Those days, that’s what folks would do. My parents was Christian people and they believed that’s what they ought do, so that’s
what they done.”

He offered the last part like a challenge.

“He doesn’t sound impressive, I’ll grant you that,” Eric said.

“Campbell even went beyond all that,” Edgar answered. “Like I told you, that man went beyond bad. There was the devil in him.”

“You’re telling me he was evil?”

“You say that like it’s funny, but it ain’t.
Yes,
he was evil. He was, sure as I’m sitting here. It’s been damn near eighty years since the man left. I was a boy. But I remember
him like I remember my own wife, God rest her. He put the chill in your heart. My parents saw it; hell, everybody saw it.
The man was evil. Came to town in the middle of the high times, started in with the gamblers and the whiskey runners, made
the sort of money doesn’t come from honest work.”

Eric felt an unpleasant throb in his skull, the headache level jumping on him.

“You told me Campbell didn’t have any family left but Josiah,” Kellen said.
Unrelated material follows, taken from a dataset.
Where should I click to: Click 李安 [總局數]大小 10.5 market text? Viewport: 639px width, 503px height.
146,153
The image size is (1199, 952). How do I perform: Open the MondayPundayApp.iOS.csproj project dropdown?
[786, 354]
“That’s right. Josiah is Campbell’s great-grandson, last true member of Campbell’s line that there is, least as far as anyone
around here knows. I’m as good as a grandfather to him myself, I suppose, though there’s plenty days when I wouldn’t want
to claim that. Josiah’s got him a streak of difficult.”

Kellen hid a laugh by coughing into his fist, looking at Eric with amusement.
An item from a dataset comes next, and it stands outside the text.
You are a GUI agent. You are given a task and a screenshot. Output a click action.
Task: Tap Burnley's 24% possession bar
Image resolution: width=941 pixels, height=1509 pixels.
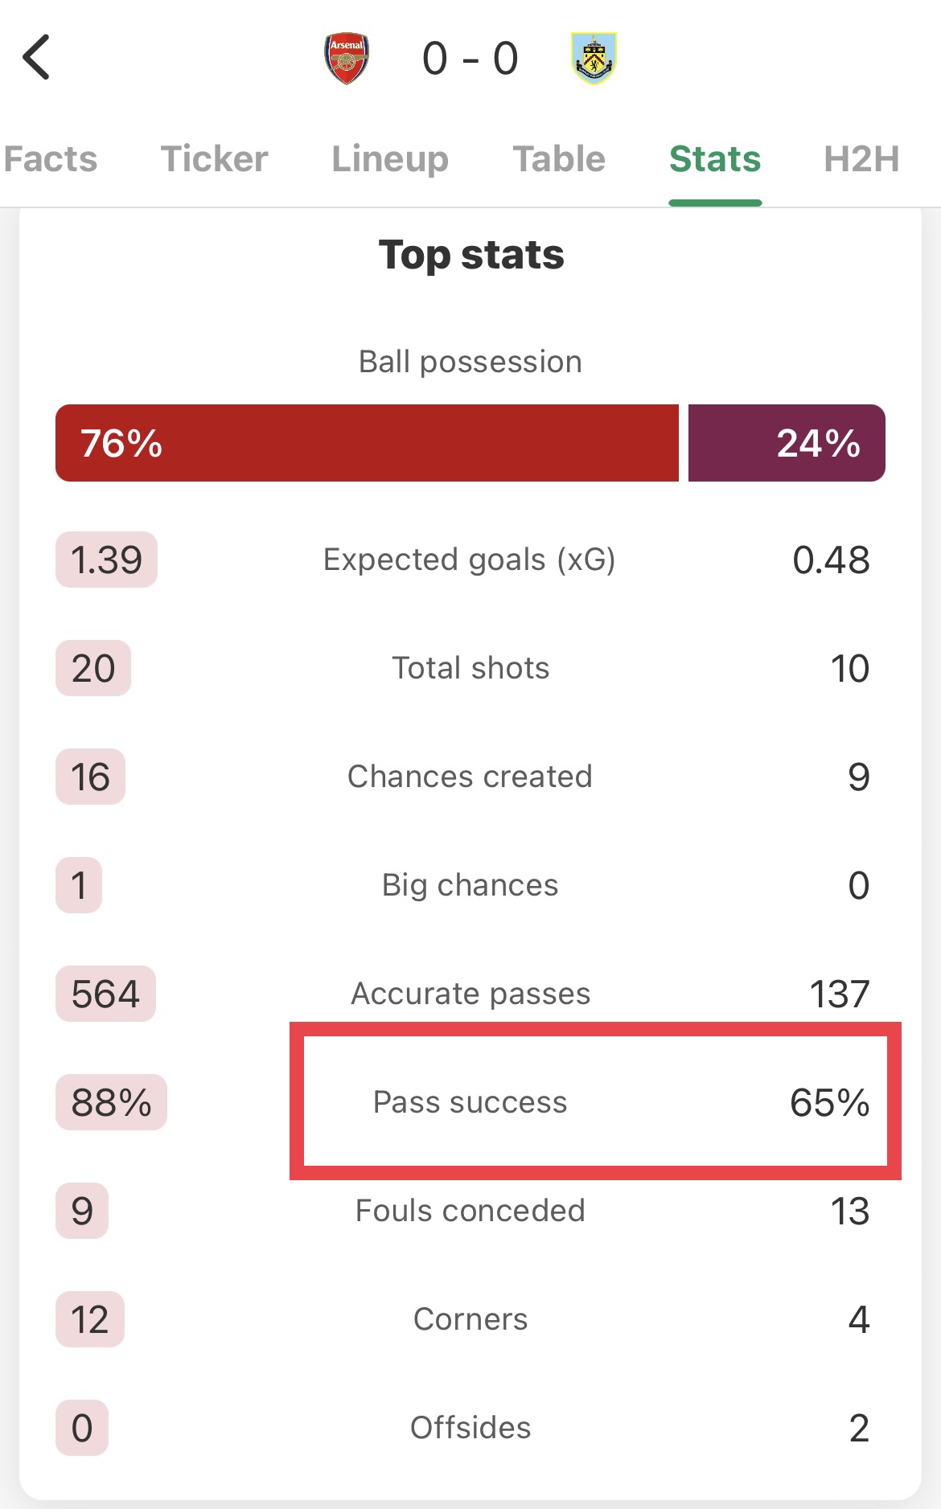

“I mean, we was all like family, you know, even though I’m not blood relation to that side,” Edgar Hastings said. “Josiah’s
mother, she called me Uncle Ed, and I thought of her as a niece. We was close, too. We was awful close.”

The room seemed smaller to Eric now, as if the walls had sneaked in on him during a blink, and he was more aware of the heat,
felt perspiration worming from his pores and sliding along his skin. How in the hell could Edgar Hastings possibly wear a
flannel shirt in here? He took his hand away from the dog’s head and got a whine in response, one that sounded less like a
complaint and more like a question.

“Like I told you, I just don’t know who’d want to bother with a man like that in some sort of movie,” Edgar said. “Not that
I think most movies are worth anything anyhow, I got that TV set on from sunrise to sunup and don’t never find anything a
normal person would want to watch.”

That one seemed to amuse Kellen again, but the smile left his face when Edgar flicked his eyes over, and Kellen said, “Um,
so there’s just no way the Campbell who left this town could still be alive up in Chicago?”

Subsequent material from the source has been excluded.